Work to complete: Copy out the entire listing word for word.

═════ Recorded information ═════

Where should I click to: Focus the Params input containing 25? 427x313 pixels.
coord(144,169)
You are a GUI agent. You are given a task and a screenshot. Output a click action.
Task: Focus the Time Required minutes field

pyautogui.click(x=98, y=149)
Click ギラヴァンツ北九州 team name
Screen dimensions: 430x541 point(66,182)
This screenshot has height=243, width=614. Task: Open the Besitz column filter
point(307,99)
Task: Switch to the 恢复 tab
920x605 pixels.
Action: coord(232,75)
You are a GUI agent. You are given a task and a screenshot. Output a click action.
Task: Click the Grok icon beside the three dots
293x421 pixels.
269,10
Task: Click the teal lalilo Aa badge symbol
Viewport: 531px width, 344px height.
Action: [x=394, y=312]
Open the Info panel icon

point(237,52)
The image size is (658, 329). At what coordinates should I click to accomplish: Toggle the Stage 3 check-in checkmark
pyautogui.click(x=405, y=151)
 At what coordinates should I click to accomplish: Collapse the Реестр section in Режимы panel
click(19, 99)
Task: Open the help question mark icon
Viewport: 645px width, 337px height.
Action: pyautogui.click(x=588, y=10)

═════

Solution for this exercise:
Where should I click to: Focus the Params input containing 25? 427x313 pixels.
coord(144,169)
You are a GUI agent. You are given a task and a screenshot. Output a click action.
Task: Focus the Time Required minutes field

pyautogui.click(x=98, y=149)
Click ギラヴァンツ北九州 team name
Screen dimensions: 430x541 point(66,182)
This screenshot has height=243, width=614. Task: Open the Besitz column filter
point(307,99)
Task: Switch to the 恢复 tab
920x605 pixels.
Action: coord(232,75)
You are a GUI agent. You are given a task and a screenshot. Output a click action.
Task: Click the Grok icon beside the three dots
293x421 pixels.
269,10
Task: Click the teal lalilo Aa badge symbol
Viewport: 531px width, 344px height.
Action: [x=394, y=312]
Open the Info panel icon

point(237,52)
The image size is (658, 329). At what coordinates should I click to accomplish: Toggle the Stage 3 check-in checkmark
pyautogui.click(x=405, y=151)
 At what coordinates should I click to accomplish: Collapse the Реестр section in Режимы panel
click(19, 99)
Task: Open the help question mark icon
Viewport: 645px width, 337px height.
Action: pyautogui.click(x=588, y=10)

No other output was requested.